Cascade on Delete or use Triggers?

2020-02-05 20:33发布

问题:

Im going through a project I have taken over, and on the database side I have noticed that the previous programmers have written a bunch of triggers to delete child records. The thing is, these records already have a a foreign key relationship with the parent record I am deleting. The delete triggers are nothing but simple delete statements for the child records.

Is there a benefit to writing a trigger to delete child records, or can I just change it to cascade on delete and be fine?

Im using MSSQL 2008.

回答1:

CASCADE DELETE in MSSQL Server can only cascade to a single table. If you have two tables with foreign key relationships to a dimension table, you can only cascade delete to one of them. (This is to prevent deletes cascading through multiple paths and creating conflicts, much as C++ allows multiple inheritance but C# only allows single inheritance)

When this is the case, you are forced to use triggers or specifically handle the case in your code.

For this reason I have seen many people opt for using triggers in all cases. Even when there is only one foreign table. This ensures consistency and so people know what to look for when maintaining the database.

If one could cascade a delete to more than one table I would say it would be the most preferable option. This limitation, however, muddies the waters and I'm currently more in favour of triggers owning all such behaviours. The overhead in using triggers for cascaded deletes and updates is only minor in terms of coding, but does allow for standard practices that are truely generic.

EDIT:

You might want to move the 'accepted answer' to someone else, I've worked out I was wrong abot the above.

You CAN have multiple fact tables have ON DELETE CASCADE Foreign Key Contraints to a signle Dimension table.

What you Can't do is have one Fact Table have have ON DELETE CASCADE Foreign Key Constraints to multiple Dimension Tables.

So for example...
- Dimension Table [Person] (id INT IDENTITY, )
- Dimension Table [Exam] (id INT IDENTITY, )
- Face Table [Exam_Score] (person_id INT, exam_id INT, score INT)

If either the Person or the Exam are deleted, you'd want the associated Exam_Score record(s) to also be deleted.

This is not possible using ON DELETE CASCADE in MS SQL Server, thus the need for triggers.

(Apologies to Mehrdad who tried to explain this to me but I completely missed his point.)



回答2:

Stay away from unnecessary triggers.

Go with ON DELETE CASCADE if that's all you need to do.



回答3:

I would use cascade on delete, but that is only if you definitely want to delete the child if the parent is deleted.

If you have any conditional logic (I only delete the child if deleted on a Sunday) then use a trigger.
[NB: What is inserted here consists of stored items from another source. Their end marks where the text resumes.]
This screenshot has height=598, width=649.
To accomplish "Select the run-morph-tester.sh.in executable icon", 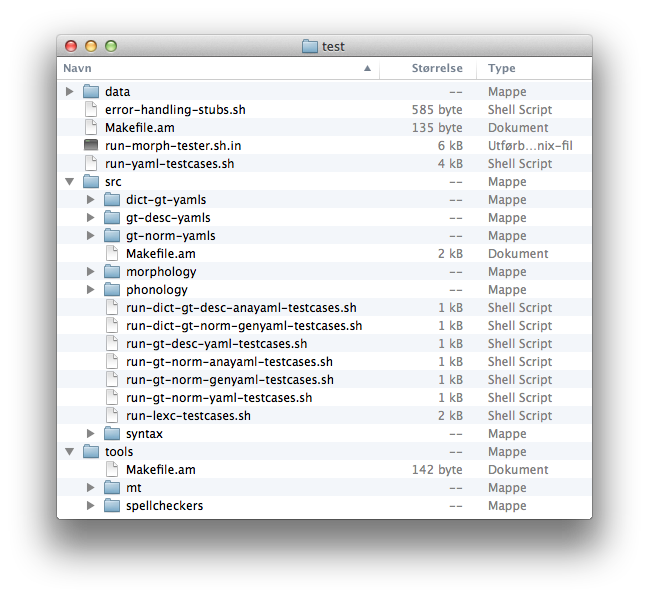I will pyautogui.click(x=91, y=146).
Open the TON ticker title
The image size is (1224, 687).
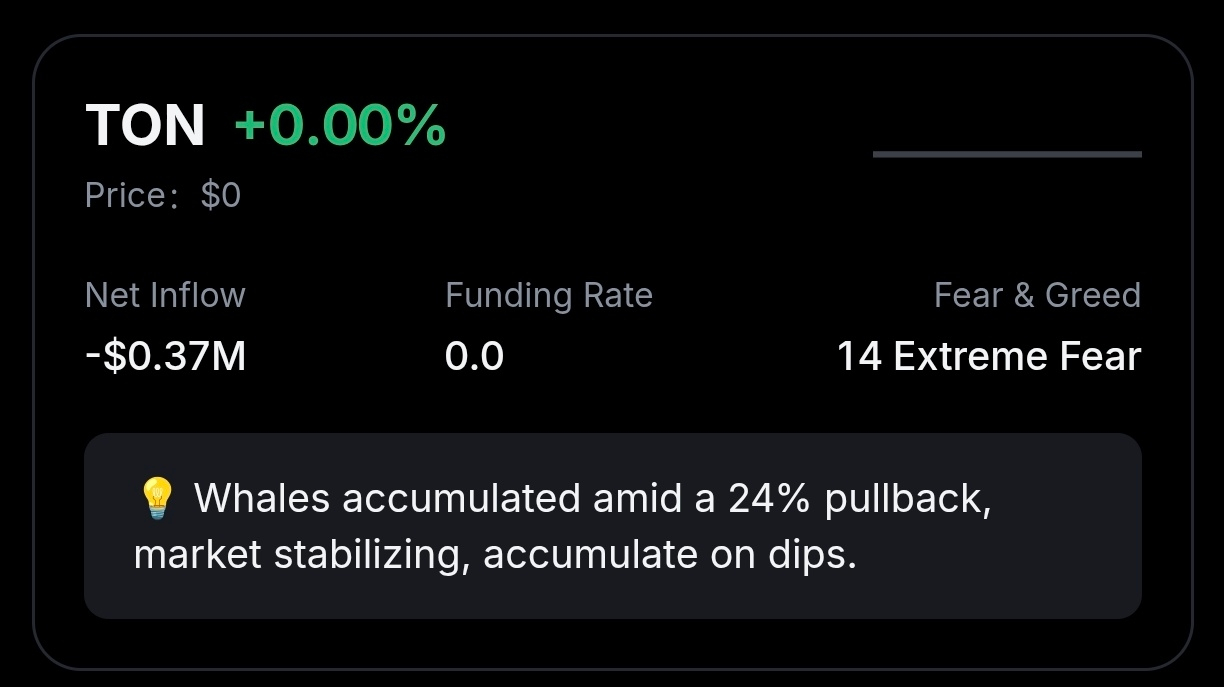145,127
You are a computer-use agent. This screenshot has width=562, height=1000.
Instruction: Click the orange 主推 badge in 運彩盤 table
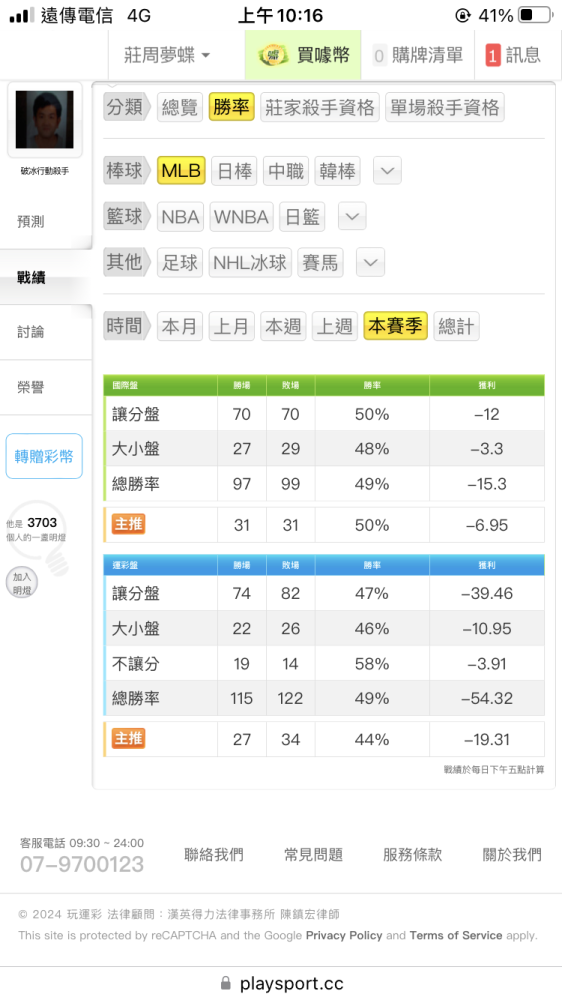(x=129, y=739)
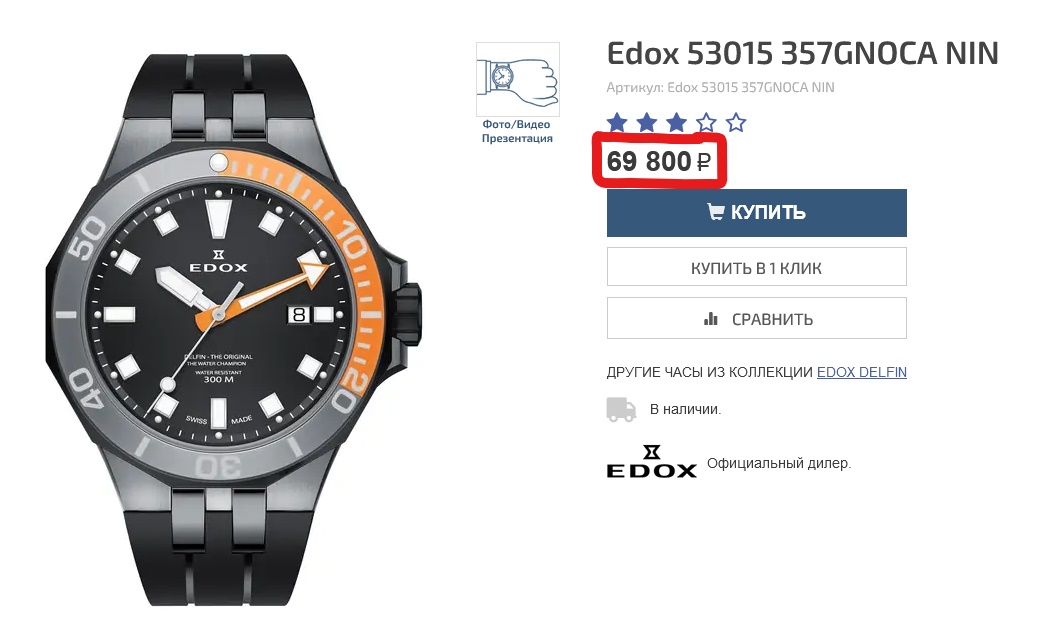
Task: Click the large Edox watch product image
Action: (234, 330)
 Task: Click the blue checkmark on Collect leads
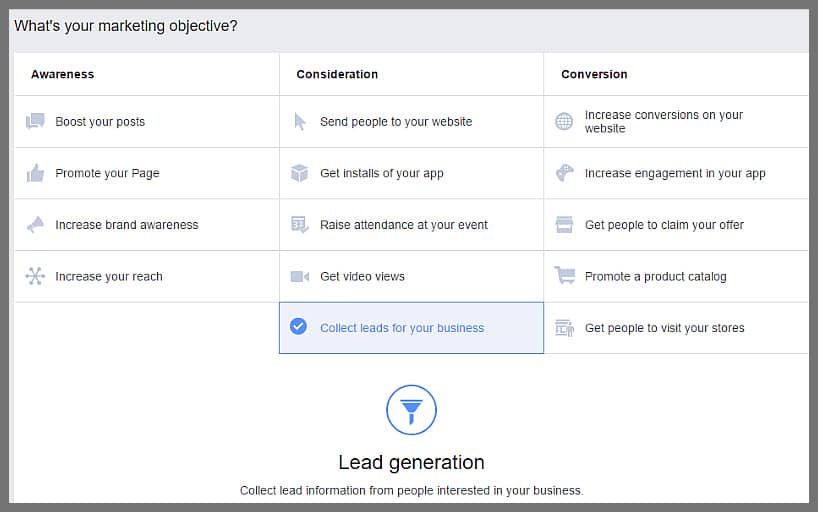coord(298,327)
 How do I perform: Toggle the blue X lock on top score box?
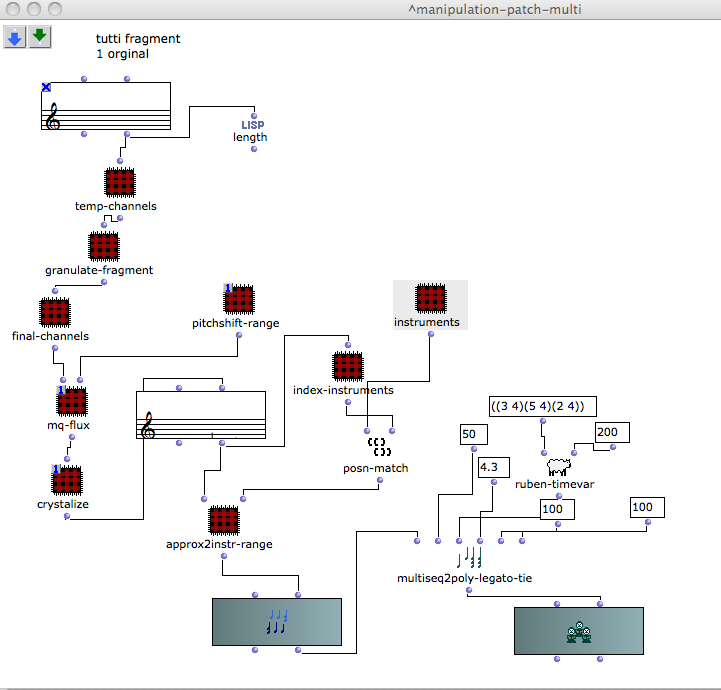tap(46, 88)
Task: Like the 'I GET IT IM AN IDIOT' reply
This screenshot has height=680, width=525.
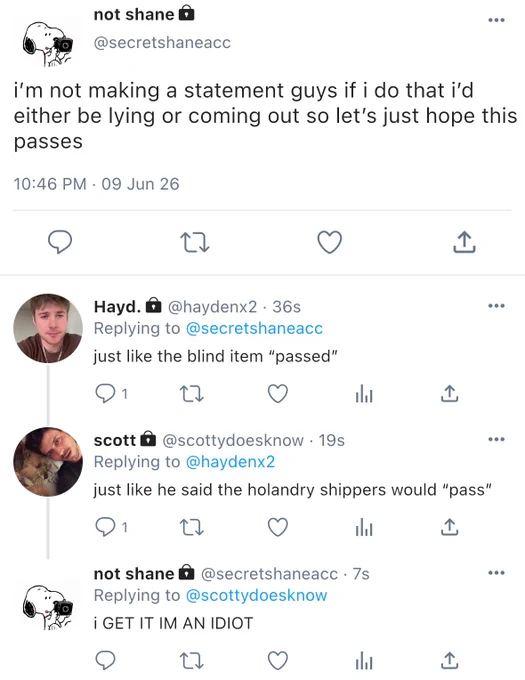Action: pyautogui.click(x=277, y=661)
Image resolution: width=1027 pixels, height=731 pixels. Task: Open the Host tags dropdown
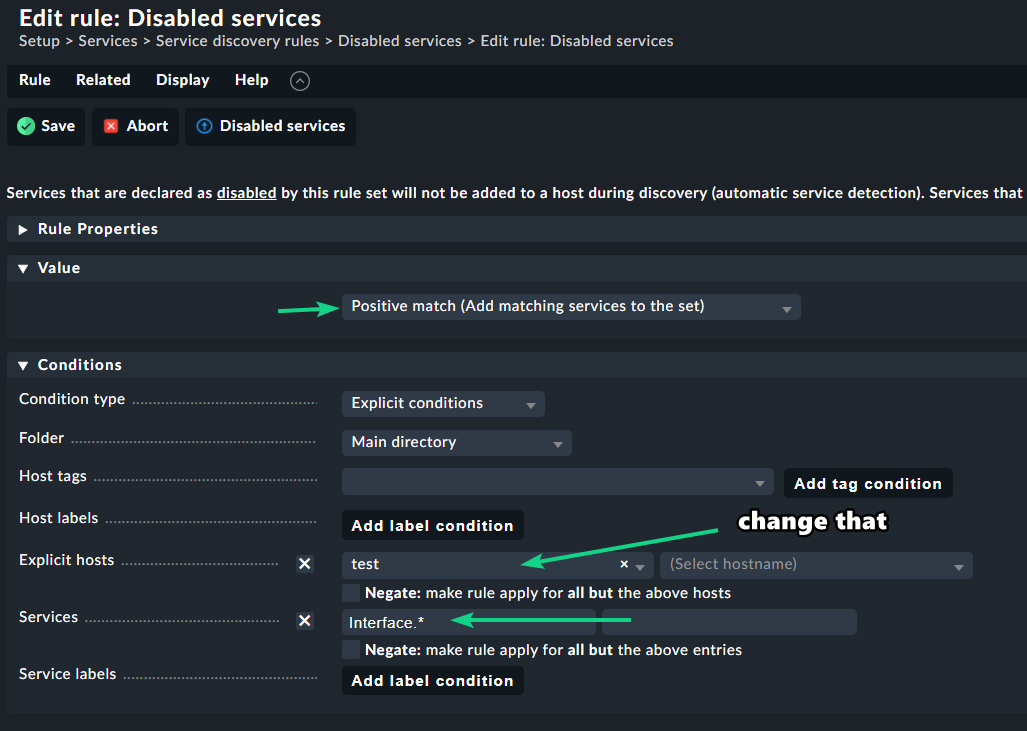point(557,482)
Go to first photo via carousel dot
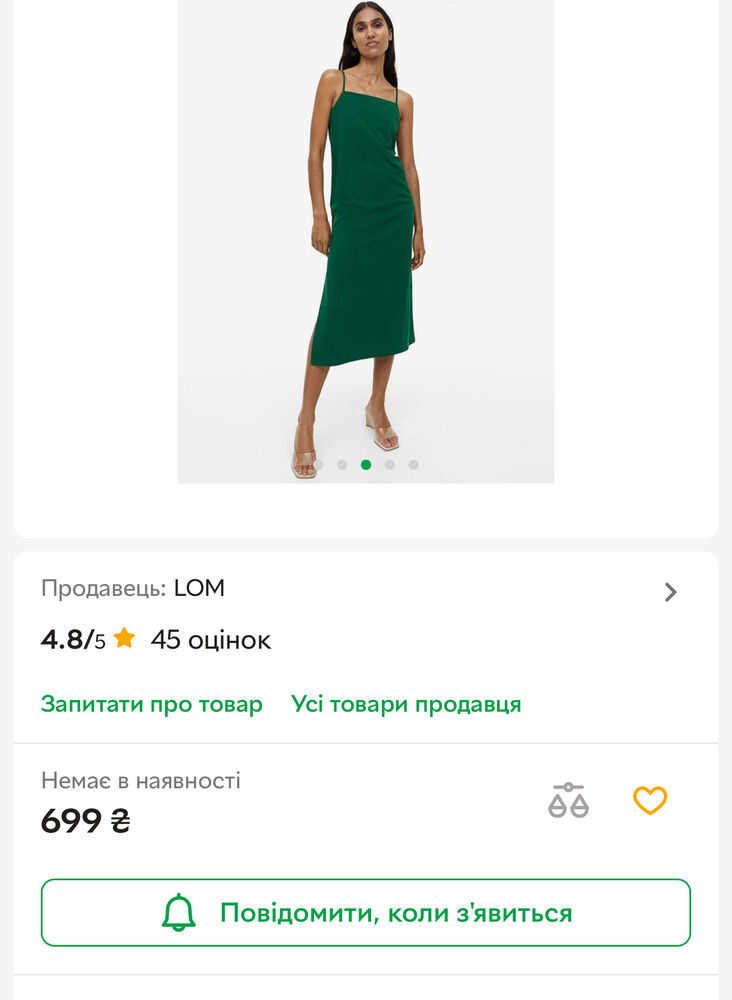Screen dimensions: 732x1000 tap(318, 465)
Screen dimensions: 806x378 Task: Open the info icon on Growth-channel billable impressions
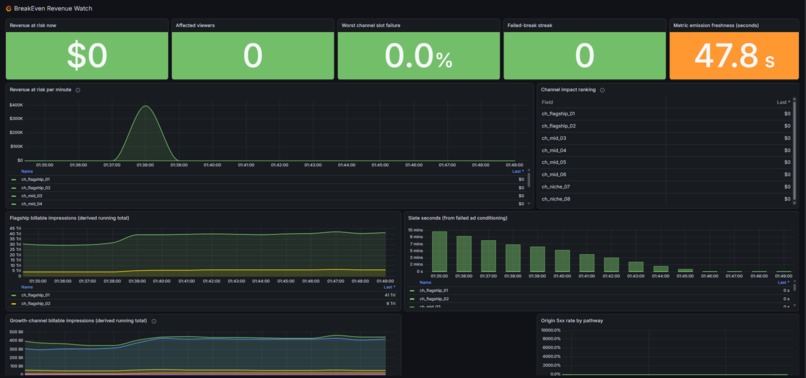pyautogui.click(x=154, y=321)
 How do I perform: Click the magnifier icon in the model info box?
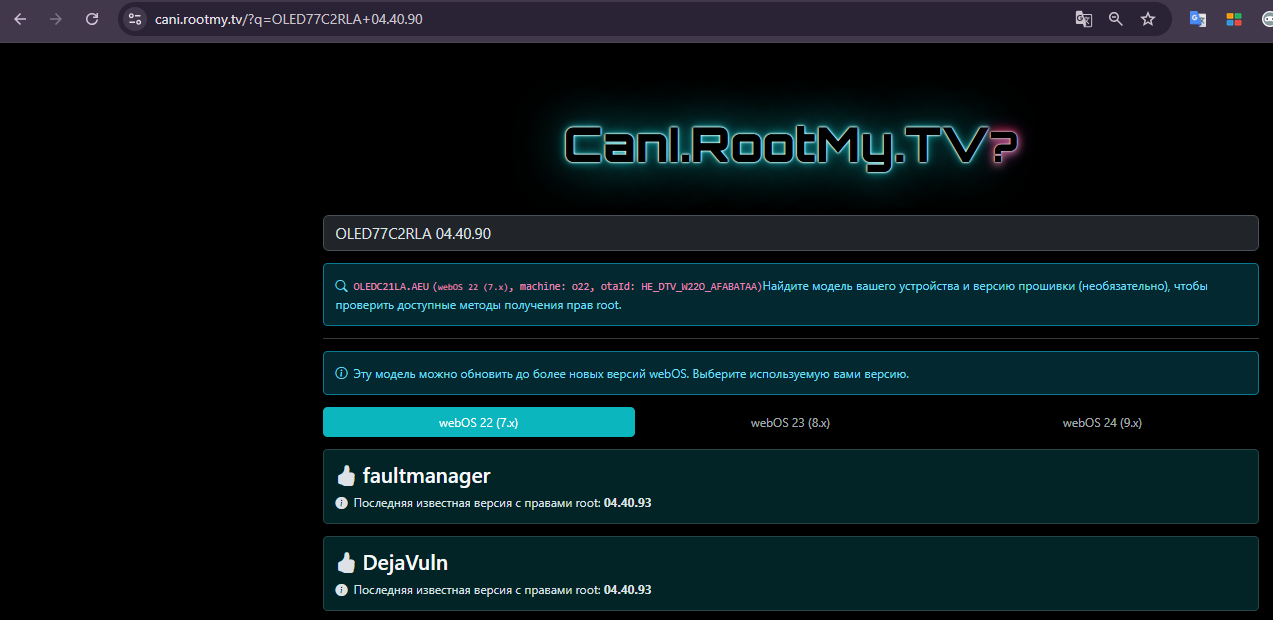341,286
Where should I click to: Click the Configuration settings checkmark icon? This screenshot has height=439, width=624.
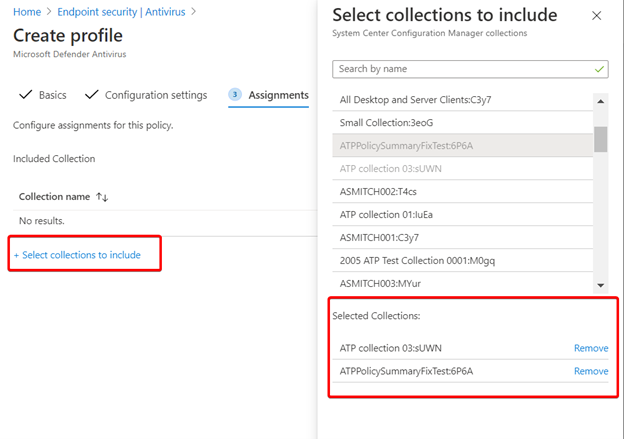click(x=92, y=95)
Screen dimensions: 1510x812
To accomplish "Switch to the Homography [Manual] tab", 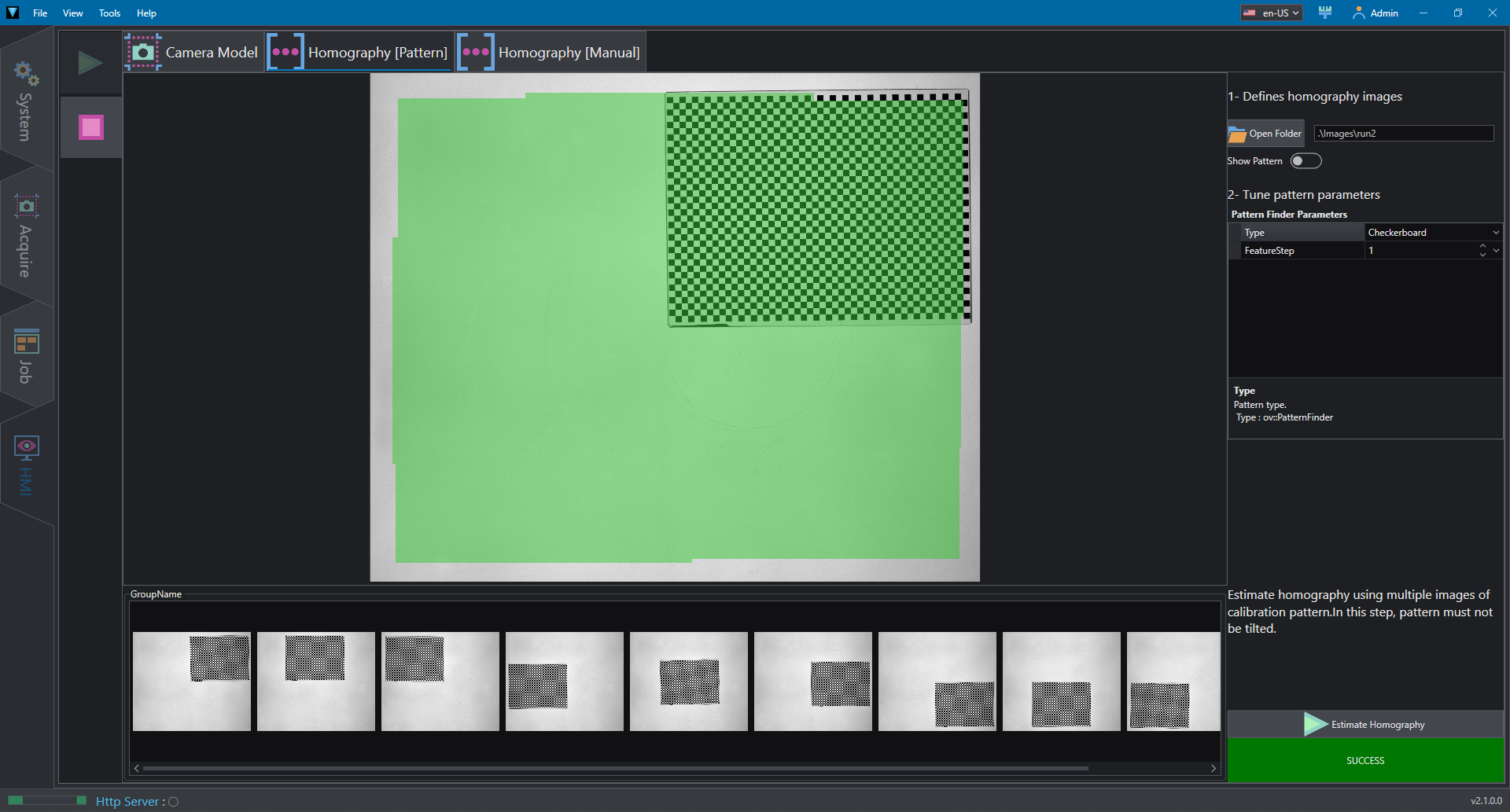I will point(551,52).
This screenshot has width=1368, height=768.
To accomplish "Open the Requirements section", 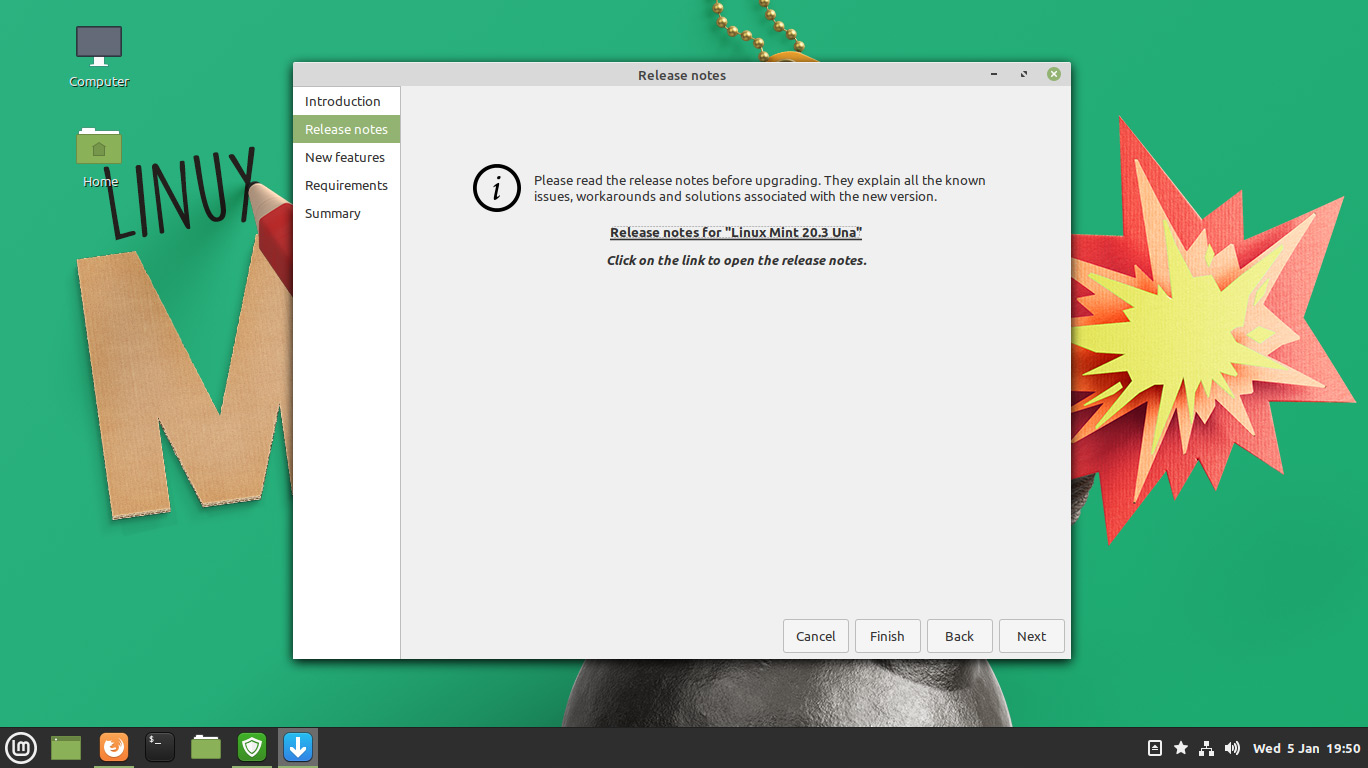I will [346, 185].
I would just change it to cascade on delete, on a development system, then run my unit tests and make certain that nothing breaks.



回答4:

I almost agree with Dems here except I use ON DELETE CASCADE (and ON UPDATE CASCADE for that matter) referential actions wherever possible and only resort to using triggers where necessary. I'd also consider revoking the permissions from the tables and forcing the use of 'helper' stored procs for deletes and updates.

Call me an optimist but I believe a) my code will survive porting to a future release of MS SQL Server and b) the SQL Server team will one day soon get around to fixing the 'one cascade path' limitation, at which point I'll replace the triggers with cascade referential actions :)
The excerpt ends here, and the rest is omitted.